§ **What you will do**: What do the lines from the top of the data through the line with "Given: Click the battery level icon" say? Quote them exactly and include both ends.

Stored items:

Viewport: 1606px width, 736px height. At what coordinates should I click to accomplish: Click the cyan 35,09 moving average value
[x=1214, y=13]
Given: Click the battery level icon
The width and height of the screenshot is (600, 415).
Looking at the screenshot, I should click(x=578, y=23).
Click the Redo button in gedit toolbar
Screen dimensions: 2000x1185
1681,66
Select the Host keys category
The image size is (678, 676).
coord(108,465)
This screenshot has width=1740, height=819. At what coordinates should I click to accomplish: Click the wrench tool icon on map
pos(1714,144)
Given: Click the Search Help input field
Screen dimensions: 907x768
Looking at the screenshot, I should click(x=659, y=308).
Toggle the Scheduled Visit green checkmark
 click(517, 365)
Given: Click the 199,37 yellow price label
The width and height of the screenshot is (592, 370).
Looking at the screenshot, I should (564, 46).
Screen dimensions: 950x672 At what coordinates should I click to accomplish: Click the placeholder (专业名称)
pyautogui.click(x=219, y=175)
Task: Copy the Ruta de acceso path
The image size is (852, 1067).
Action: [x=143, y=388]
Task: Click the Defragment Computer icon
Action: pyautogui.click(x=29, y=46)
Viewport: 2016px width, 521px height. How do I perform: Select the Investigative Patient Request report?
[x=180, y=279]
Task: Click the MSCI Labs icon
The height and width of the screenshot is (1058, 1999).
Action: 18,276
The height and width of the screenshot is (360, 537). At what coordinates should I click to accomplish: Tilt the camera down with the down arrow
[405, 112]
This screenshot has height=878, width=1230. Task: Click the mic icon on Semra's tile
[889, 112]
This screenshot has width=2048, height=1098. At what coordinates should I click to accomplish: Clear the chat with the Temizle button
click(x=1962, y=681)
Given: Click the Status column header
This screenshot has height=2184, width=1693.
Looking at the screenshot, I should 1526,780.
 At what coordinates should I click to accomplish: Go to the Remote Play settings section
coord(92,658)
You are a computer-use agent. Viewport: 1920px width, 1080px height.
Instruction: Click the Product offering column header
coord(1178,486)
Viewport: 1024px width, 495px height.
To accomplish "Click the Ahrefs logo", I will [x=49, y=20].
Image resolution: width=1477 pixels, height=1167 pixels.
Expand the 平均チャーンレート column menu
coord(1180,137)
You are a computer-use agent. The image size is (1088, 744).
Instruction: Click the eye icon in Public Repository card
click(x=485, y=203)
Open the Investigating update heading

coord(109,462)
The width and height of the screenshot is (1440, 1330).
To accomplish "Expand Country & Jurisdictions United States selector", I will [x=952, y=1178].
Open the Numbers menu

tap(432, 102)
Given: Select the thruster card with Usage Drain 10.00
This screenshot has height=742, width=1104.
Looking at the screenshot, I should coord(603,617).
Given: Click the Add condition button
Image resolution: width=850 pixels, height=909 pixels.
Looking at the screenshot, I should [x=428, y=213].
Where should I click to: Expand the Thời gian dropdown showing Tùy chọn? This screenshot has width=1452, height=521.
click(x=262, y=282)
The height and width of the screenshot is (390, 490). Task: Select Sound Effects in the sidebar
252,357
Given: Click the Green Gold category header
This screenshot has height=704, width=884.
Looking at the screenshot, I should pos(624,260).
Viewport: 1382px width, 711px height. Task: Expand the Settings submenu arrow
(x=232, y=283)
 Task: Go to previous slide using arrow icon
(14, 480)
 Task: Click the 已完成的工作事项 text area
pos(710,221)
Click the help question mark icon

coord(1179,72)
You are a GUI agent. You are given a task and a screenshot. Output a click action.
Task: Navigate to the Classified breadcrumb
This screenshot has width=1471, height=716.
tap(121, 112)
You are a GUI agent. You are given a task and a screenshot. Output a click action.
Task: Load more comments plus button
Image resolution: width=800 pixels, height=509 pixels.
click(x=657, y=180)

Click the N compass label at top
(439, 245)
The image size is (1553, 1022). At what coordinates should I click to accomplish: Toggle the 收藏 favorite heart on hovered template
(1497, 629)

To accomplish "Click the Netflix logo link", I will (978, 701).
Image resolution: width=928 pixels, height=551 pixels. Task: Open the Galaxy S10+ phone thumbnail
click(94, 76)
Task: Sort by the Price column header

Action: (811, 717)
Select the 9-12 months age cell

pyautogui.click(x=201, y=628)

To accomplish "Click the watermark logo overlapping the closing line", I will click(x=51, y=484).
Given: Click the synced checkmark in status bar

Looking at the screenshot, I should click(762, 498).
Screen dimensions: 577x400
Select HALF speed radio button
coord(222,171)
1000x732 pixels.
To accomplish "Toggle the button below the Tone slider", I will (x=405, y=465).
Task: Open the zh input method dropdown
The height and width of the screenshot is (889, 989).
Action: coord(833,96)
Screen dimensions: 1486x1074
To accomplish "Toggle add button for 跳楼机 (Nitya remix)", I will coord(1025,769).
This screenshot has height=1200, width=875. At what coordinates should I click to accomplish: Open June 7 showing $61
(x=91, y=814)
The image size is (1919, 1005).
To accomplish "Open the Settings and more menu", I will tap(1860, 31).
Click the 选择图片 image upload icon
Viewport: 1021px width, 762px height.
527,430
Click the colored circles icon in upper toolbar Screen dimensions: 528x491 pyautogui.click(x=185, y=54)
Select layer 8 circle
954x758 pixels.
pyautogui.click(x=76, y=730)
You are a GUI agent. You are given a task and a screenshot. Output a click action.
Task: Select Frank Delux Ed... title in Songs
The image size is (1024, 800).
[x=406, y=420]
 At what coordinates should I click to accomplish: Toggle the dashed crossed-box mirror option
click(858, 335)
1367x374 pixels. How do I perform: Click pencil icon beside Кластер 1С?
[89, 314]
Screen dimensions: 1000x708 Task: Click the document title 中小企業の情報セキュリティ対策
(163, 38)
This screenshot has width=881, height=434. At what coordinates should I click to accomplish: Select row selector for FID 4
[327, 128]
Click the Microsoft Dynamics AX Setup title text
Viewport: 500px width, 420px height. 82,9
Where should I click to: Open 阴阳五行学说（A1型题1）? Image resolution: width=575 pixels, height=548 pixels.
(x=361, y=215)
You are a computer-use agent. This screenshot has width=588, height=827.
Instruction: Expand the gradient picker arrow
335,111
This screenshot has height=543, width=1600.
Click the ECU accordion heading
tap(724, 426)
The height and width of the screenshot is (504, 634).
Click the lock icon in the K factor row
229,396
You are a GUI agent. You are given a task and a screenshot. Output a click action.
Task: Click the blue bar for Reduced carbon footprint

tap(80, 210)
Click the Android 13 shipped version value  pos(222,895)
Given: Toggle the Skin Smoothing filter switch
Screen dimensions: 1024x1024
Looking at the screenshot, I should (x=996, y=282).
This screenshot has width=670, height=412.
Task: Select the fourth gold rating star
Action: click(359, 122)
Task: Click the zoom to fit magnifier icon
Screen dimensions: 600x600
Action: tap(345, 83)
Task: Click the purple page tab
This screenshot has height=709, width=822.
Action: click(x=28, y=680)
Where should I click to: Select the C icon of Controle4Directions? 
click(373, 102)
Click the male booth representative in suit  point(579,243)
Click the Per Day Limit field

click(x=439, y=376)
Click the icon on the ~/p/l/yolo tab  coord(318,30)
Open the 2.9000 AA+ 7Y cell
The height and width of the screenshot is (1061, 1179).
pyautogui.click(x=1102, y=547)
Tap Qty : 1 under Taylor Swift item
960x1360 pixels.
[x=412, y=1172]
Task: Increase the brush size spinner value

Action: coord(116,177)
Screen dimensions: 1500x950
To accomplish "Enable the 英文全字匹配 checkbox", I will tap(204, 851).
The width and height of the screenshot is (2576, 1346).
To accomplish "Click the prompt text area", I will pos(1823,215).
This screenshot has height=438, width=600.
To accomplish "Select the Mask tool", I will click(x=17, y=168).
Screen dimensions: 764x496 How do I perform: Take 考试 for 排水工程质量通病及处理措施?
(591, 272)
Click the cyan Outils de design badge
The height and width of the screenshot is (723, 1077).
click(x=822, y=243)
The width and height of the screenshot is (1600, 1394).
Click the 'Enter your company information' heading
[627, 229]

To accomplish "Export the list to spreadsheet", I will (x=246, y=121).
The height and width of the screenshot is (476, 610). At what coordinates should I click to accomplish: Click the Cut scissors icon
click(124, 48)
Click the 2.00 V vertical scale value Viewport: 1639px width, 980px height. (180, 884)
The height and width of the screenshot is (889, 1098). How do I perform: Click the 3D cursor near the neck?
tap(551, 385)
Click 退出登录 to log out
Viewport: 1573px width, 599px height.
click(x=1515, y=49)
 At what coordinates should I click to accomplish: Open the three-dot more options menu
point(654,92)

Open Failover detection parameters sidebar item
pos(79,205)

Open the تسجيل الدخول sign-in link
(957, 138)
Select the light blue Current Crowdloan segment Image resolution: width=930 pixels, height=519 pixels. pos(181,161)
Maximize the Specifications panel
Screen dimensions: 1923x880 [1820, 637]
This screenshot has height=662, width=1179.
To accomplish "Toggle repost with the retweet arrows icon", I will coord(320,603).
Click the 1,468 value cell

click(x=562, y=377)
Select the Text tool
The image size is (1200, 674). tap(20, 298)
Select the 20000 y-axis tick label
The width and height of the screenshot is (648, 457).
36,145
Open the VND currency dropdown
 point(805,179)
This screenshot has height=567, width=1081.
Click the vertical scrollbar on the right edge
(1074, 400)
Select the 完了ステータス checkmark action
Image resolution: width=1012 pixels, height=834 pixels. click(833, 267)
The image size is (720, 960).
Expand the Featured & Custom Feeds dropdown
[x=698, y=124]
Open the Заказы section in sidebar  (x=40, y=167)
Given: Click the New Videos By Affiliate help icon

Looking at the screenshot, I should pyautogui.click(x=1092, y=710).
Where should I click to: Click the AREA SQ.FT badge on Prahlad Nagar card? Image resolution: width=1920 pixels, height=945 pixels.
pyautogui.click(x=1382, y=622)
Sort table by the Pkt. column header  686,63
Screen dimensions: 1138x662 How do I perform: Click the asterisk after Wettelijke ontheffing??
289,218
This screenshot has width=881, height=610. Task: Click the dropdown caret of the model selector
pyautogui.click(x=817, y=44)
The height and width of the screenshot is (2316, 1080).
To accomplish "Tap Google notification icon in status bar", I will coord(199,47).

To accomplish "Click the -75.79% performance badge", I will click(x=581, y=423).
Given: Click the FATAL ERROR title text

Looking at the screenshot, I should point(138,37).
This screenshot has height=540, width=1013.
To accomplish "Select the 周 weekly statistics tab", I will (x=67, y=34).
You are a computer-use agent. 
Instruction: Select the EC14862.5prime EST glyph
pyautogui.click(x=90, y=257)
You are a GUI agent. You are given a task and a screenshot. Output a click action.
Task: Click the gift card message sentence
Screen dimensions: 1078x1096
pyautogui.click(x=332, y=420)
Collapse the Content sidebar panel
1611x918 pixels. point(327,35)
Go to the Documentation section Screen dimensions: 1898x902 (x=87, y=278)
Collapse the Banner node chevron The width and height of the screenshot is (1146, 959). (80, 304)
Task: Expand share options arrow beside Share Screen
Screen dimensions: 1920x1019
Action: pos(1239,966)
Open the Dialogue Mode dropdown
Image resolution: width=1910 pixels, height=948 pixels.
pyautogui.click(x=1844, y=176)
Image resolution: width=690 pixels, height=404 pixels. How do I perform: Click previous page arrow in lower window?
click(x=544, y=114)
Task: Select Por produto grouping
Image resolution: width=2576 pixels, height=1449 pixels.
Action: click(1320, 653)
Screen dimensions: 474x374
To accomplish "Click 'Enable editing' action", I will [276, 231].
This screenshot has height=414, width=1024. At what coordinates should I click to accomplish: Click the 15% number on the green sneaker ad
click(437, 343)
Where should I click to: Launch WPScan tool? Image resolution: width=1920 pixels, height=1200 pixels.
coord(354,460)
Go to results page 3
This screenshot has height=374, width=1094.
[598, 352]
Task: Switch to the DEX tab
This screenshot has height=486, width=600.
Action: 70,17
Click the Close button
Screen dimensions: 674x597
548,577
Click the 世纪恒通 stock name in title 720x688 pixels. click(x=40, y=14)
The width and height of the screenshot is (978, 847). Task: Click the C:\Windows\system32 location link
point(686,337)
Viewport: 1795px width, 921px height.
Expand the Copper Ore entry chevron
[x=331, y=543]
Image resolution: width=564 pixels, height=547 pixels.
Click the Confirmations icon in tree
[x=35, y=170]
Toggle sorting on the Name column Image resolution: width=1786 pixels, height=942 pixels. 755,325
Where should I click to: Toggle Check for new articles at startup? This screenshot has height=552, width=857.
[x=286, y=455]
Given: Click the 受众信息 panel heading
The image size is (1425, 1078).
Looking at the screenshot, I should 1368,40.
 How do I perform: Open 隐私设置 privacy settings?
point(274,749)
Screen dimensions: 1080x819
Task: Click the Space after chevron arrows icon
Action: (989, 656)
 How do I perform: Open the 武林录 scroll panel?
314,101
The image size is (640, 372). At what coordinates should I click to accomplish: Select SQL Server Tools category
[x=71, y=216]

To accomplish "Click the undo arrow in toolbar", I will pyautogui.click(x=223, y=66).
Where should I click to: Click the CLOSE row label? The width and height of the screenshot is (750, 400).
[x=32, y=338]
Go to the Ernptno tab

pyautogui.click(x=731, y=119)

§ **Answer below**:
Viewport: 1606px width, 736px height. At what coordinates should I click to accomplish: Click the cyan 35,09 moving average value
[x=1214, y=13]
Given: Click the battery level icon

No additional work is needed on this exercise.